This project, led by by Fausto Cattaneo, University of Chicago, used a previous allotment of 2 million processor-hours to study the forces that help newly born stars and black holes increase in size. In space, gases and other matter often form swirling disks around attracting central objects such as newly formed stars. The presence of magnetic fields can cause the disks to become unstable and develop turbulence, thereby causing the disk material to fall onto the central object. This run at NERSC was used to set up initial conditions for a larger scale simulations. The Visualization Group assisted this project in generating High-quality visualizations of data produced in these runs. Based on these initial results, the project continues to carry out large-scale simulations to test theories on how turbulence can develop in such disks.

The visualization group continues to work with the researchers to visualize the results of their simulations. We use VisIt, which was initially developed at LLNL and now serves as one of main deployment vehicles for state-of-the-art production-quality visualization algorithms by the Visualization and Anautics Center for Enabling Technologies. Our recent work focused on defining an appropriate file format suitable for exchanging the results of these larger-scale simulations and using VisIt for parallel voume rendering.

▶ _REQUIRED WORK_
1 – In the passage about simulating turbulent disks around young stars and black holes, how many processor-hours did the project's previous allotment provide?
2 – Continue the passage about simulating turbulent disks around young stars and black holes, picking up after its final sentence.

▶ _DATA ENTRIES_
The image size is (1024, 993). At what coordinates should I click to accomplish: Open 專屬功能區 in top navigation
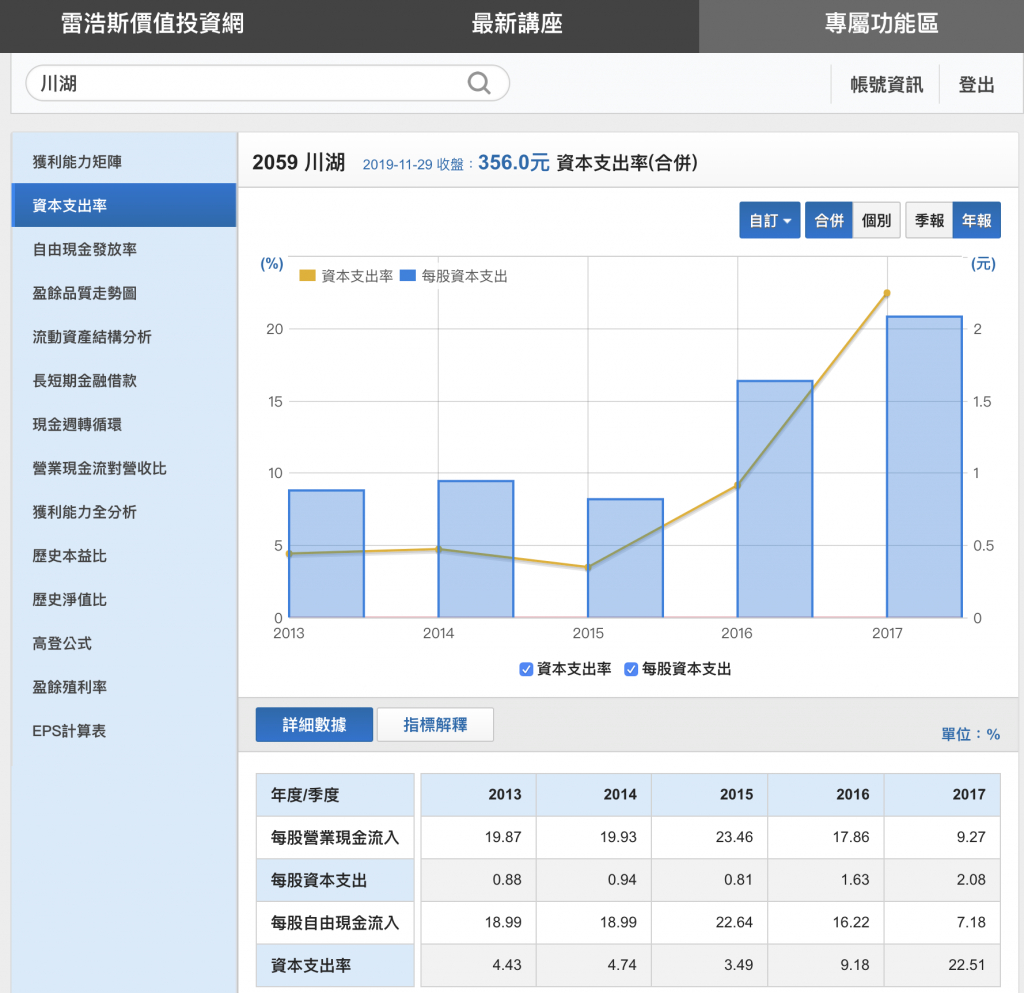coord(881,24)
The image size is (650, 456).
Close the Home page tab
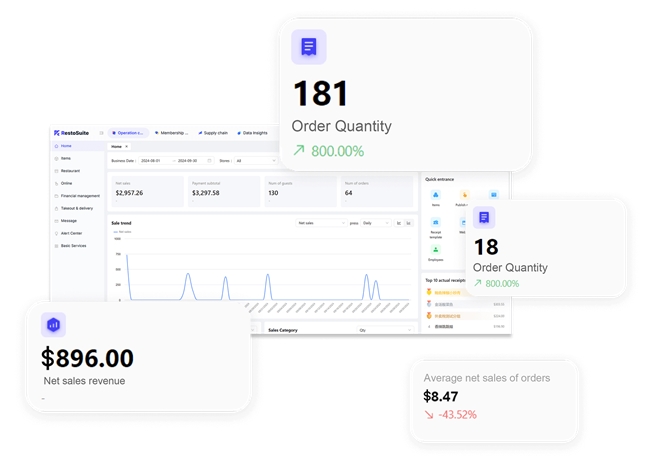click(126, 147)
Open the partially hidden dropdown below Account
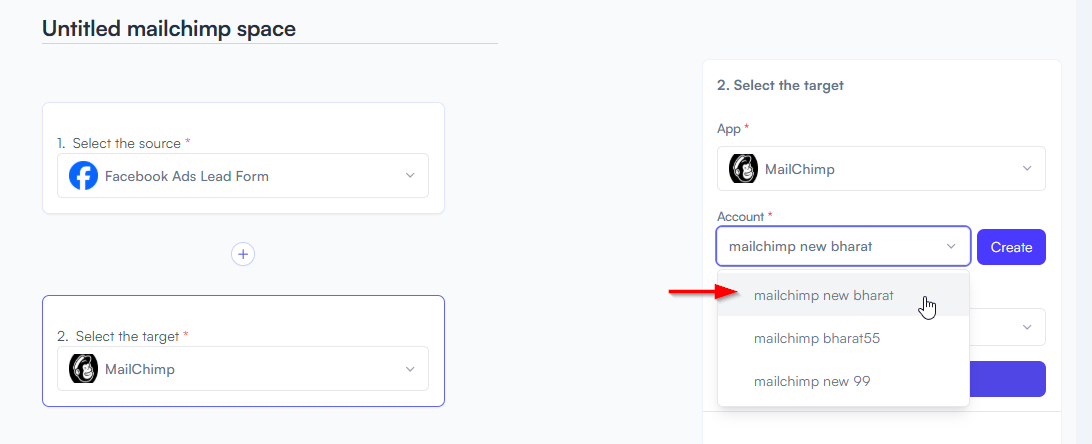This screenshot has width=1092, height=444. (x=1008, y=327)
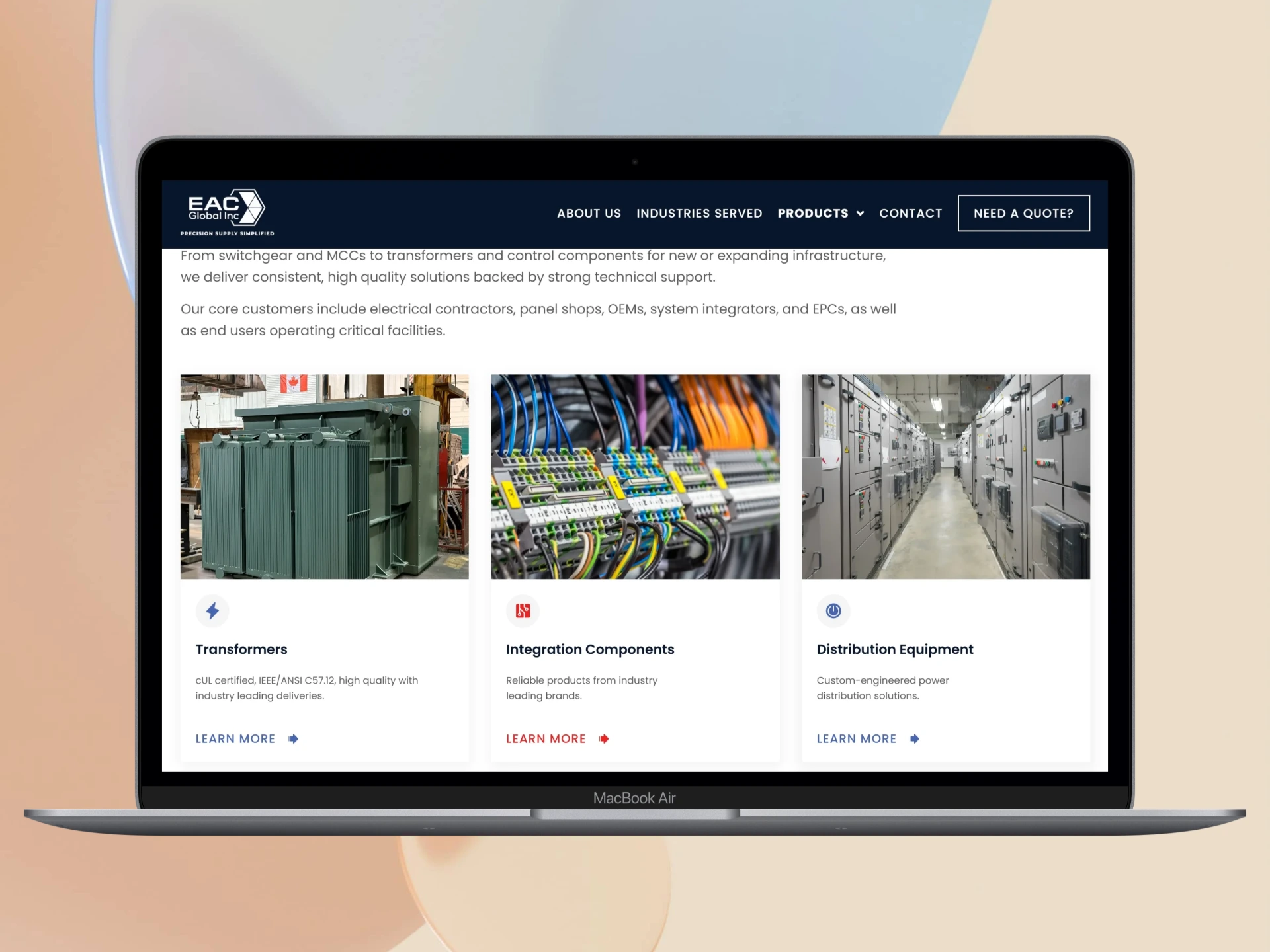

▶ _ANSWERS GIVEN_
1 – 2 million processor-hours.

2 –
Data Exchange

To facilitate data exchange with Incite 4 researchers, we developed an HDF5-based file format for their data and a corresponding VisIt database plugin. Simulations are performed on a mesh specified in cylindrical coordinates, which the plugin converts into a Cartesian representation at load time. Furthermore, the plugin automatically splits the data into as many blocks along the z-axis as there are processors used by VisIt, supporting VisIt's parallel operation on these data sets.

First Light

As a first step we generated volume rendered images of the azimuthal magnetic field (bt) and the magnetic energy (em), i.e., the square root of sum of squares of the radial, azimuthal and axial components, using various transfer functions. Figures 1-6 show the initial results.

Figure 1: First Attempt for bt and em.
Figure 2: Reverse background and revised transfer function for bt and em.
Figure 3: Cranking up the number of samples to 3500 Samples per ray for bt and em using the same transfer function as in Figure 2.
Figure 4: 5000 Samples per ray for bt and em, still the same transfer functions as in Figures 2 and 3.
Figure 5: 2000 and 3500 Samples per ray for fh with a slightliy different transfer function.
VisIt session file VisIt session file
Figure 6: 2000 and 3500 Samples per ray for fm with a sliughtly different transfer function.
VisIt session file

3D Visualization

After seeing these preliminary results, we were asked to generate visualizations for another variable (vtd). Again, we experimented with different transfer functions (Figures 7 - 9) until we settled on a final transfer function and rendered a movie for several time steps in the simulations. Since the volume rendered image contains large opaque regions, we decided to "cut out" a quarter of the cylinder to make the center region of the simulation visible.

Figure 7: Two different transfer functions for vtd. Clipped quarter of volume. 2000 samples per ray.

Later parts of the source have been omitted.